JAVIER SANCHEZ SALCEDO
Tesh Sidi : “On ne peut pas romantiser la pauvreté”

Javier Sánchez Salcedo, Mundo Negro, 29-12-2022
Traduit par
Fausto Giudice, Tlaxcala

Javier Sánchez Salcedo est un reporter, photographe et documentariste espagnol. Au cours des 20 années où il a travaillé pour la maison d'édition Mundo Negro des Missionnaires Comboniens, il a réalisé des documentaires dans différents pays d'Afrique et d'Amérique latine, ainsi que des reportages et des photographies pour d'autres reportages. Il est l'auteur du livre Irreversibles .

« Je suis née dans les camps de réfugiés sahraouis de Tindouf (Algérie) en 1994. Je suis venue en Espagne quand j'avais sept ans. Je suis ingénieure informatique et je travaille dans le monde du big data dans le secteur bancaire. J'ai créé et coordonne la plateforme numérique SaharawisToday ».

Tesh Sidi, informaticienne et activiste

J'aimerais que tu me parles de ton  enfance.

Je suis née dans les années 1990, à une époque très difficile pour les réfugiés sahraouis qui venaient de s'installer définitivement dans les camps. Il n'y avait rien, pas de lait pour les enfants et pas d'eau à la maison. Les mères ont échangé leurs enfants pour pouvoir les allaiter. Quand mon frère jumeau et moi sommes nés, nous avons failli mourir. En fait, nous avons tous eu des problèmes de santé. Ma mère, qui était anémiée, n'avait aucune ressource. Nous étions plusieurs frères et sœurs et elle n'avait pas d'autre choix que de me laisser avec ma grand-mère. J'étais avec elle de l'âge de quatre à sept ans en Mauritanie.

Tu te souviens bien de ce que tu as vécu pendant ces années ?

Je dis toujours que nous, les Sahraouis, sommes nés plus vieux. En raison des circonstances, nous sommes amenés à résister et tu ne peux pas te plaindre. La société et le contexte vous obligent à mûrir et à grandir rapidement. Oui, j'ai des souvenirs de cette époque avec ma grand-mère. J'étais une bédouine qui ne savait qu'élever et traire des chèvres et je n'ai jamais été avec des enfants. Ces années-là, j'ai vécu avec des adultes et des animaux. Quand je n'avais que six ans, je savais comment faire les choses d'une femme plus âgée. À sept ans, je suis retourné dans les camps de Tindouf, en Algérie, avec mon frère jumeau, ma mère, mon père et six autres frères et sœurs. Ce fut un choc identitaire, j'ai dû apprendre à les aimer, car ces liens fraternels n'avaient pas été construits auparavant.

■ CONSIGNE 1 ■
L'entretien ci-dessus confirme-t-il les affirmations suivantes ? (a) Tesh Sidi est née en 1994 dans les camps de réfugiés de Tindouf. (b) Entre quatre et sept ans, elle a vécu avec sa grand-mère en Algérie. (c) Elle est arrivée en Espagne à l'âge de dix ans. Pour chacune, répondez par oui ou non et citez mot pour mot les mots qui tranchent.
■ CONSIGNE 2 ■
Pouvez-vous extraire de l'entretien ci-dessus, sans rien y changer, le passage qui va de « JAVIER SANCHEZ SALCEDO » jusqu'à « du livre Irreversibles . » ?
Les entrées ci-dessous ne sont pas nécessaires.

■ ENTRÉES BRUTES ■

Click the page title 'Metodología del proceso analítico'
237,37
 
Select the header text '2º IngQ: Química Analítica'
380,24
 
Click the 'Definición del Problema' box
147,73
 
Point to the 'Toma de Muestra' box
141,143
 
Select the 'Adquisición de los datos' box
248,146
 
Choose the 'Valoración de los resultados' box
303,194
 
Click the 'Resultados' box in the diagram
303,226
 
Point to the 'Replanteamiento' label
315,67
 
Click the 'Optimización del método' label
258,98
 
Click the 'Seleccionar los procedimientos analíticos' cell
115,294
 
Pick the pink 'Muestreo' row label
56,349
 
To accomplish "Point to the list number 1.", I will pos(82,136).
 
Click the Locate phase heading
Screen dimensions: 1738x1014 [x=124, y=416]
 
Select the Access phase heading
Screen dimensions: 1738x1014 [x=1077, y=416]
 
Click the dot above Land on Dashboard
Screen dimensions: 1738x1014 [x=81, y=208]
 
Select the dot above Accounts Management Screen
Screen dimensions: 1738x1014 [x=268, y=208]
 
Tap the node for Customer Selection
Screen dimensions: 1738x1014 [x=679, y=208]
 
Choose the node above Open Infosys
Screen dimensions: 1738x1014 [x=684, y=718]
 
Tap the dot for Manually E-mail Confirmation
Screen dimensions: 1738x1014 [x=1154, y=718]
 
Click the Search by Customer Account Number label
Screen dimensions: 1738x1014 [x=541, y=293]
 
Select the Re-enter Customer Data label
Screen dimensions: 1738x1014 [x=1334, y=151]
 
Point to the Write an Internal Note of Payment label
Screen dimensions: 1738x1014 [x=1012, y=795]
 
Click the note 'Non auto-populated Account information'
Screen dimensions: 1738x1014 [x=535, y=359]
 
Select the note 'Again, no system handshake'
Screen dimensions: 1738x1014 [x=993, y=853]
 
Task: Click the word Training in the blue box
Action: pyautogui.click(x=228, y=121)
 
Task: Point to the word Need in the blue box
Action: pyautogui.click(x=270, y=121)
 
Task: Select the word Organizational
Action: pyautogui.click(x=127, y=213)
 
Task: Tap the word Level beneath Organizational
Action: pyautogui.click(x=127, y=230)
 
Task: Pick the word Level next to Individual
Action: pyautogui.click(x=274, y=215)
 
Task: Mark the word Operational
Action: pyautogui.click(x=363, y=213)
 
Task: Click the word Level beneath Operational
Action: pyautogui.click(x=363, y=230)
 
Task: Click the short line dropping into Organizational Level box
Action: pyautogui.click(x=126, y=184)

■ RÉPONSE COMPLÈTE 1 ■
(a) Oui : « Je suis née dans les camps de réfugiés sahraouis de Tindouf (Algérie) en 1994. »
(b) Non : « J'étais avec elle de l'âge de quatre à sept ans en Mauritanie. »
(c) Non : « Je suis venue en Espagne quand j'avais sept ans. »

■ RÉPONSE COMPLÈTE 2 ■
JAVIER SANCHEZ SALCEDO
Tesh Sidi : “On ne peut pas romantiser la pauvreté”

Javier Sánchez Salcedo, Mundo Negro, 29-12-2022
Traduit par
Fausto Giudice, Tlaxcala

Javier Sánchez Salcedo est un reporter, photographe et documentariste espagnol. Au cours des 20 années où il a travaillé pour la maison d'édition Mundo Negro des Missionnaires Comboniens, il a réalisé des documentaires dans différents pays d'Afrique et d'Amérique latine, ainsi que des reportages et des photographies pour d'autres reportages. Il est l'auteur du livre Irreversibles .